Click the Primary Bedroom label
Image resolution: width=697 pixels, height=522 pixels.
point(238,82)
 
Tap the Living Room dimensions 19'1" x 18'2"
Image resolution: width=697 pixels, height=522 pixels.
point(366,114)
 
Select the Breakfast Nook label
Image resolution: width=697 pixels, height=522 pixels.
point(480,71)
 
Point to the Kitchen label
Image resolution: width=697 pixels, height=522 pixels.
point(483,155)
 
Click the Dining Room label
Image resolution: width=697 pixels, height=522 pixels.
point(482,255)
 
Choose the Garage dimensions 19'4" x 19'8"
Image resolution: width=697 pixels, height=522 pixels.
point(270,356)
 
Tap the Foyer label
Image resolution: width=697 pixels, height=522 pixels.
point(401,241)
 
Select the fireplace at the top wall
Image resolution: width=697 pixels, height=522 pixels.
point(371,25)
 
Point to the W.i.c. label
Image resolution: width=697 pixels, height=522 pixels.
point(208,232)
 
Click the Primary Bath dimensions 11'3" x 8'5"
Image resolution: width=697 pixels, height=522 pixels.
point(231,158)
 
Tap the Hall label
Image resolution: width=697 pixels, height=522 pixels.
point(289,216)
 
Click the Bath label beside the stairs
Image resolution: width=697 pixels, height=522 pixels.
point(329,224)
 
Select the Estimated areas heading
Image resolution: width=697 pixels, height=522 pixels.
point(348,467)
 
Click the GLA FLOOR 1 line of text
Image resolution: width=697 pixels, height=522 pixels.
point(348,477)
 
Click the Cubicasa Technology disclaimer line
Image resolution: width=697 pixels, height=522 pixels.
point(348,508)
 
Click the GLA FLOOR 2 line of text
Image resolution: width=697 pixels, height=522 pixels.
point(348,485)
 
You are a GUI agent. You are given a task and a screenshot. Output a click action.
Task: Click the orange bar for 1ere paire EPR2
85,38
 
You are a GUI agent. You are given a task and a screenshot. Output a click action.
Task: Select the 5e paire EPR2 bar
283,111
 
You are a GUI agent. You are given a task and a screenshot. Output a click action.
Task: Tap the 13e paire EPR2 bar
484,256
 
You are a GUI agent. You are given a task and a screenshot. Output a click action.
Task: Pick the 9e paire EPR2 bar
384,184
____________
Rewrite all of the lines above, replacing every occurrence of "label" with "caption" and leaving everything else unchanged.

**Solution**
Click the Primary Bedroom caption
Image resolution: width=697 pixels, height=522 pixels.
point(238,82)
 
Tap the Living Room dimensions 19'1" x 18'2"
Image resolution: width=697 pixels, height=522 pixels.
point(366,114)
 
Select the Breakfast Nook caption
Image resolution: width=697 pixels, height=522 pixels.
point(480,71)
 
Point to the Kitchen caption
Image resolution: width=697 pixels, height=522 pixels.
point(483,155)
 
Click the Dining Room caption
Image resolution: width=697 pixels, height=522 pixels.
point(482,255)
 
Choose the Garage dimensions 19'4" x 19'8"
Image resolution: width=697 pixels, height=522 pixels.
point(270,356)
 
Tap the Foyer caption
Image resolution: width=697 pixels, height=522 pixels.
point(401,241)
 
Select the fireplace at the top wall
Image resolution: width=697 pixels, height=522 pixels.
point(371,25)
 
Point to the W.i.c. caption
Image resolution: width=697 pixels, height=522 pixels.
point(208,232)
 
Click the Primary Bath dimensions 11'3" x 8'5"
Image resolution: width=697 pixels, height=522 pixels.
point(231,158)
 
Tap the Hall caption
Image resolution: width=697 pixels, height=522 pixels.
point(289,216)
 
Click the Bath caption beside the stairs
Image resolution: width=697 pixels, height=522 pixels.
point(329,224)
 
Select the Estimated areas heading
Image resolution: width=697 pixels, height=522 pixels.
point(348,467)
 
Click the GLA FLOOR 1 line of text
Image resolution: width=697 pixels, height=522 pixels.
point(348,477)
 
Click the Cubicasa Technology disclaimer line
Image resolution: width=697 pixels, height=522 pixels.
point(348,508)
 
Click the GLA FLOOR 2 line of text
Image resolution: width=697 pixels, height=522 pixels.
point(348,485)
 
You are a GUI agent. You are given a task and a screenshot. Output a click action.
Task: Click the orange bar for 1ere paire EPR2
85,38
 
You are a GUI agent. You are given a task and a screenshot. Output a click action.
Task: Select the 5e paire EPR2 bar
283,111
 
You are a GUI agent. You are given a task and a screenshot. Output a click action.
Task: Tap the 13e paire EPR2 bar
484,256
 
You are a GUI agent. You are given a task and a screenshot. Output a click action.
Task: Pick the 9e paire EPR2 bar
384,184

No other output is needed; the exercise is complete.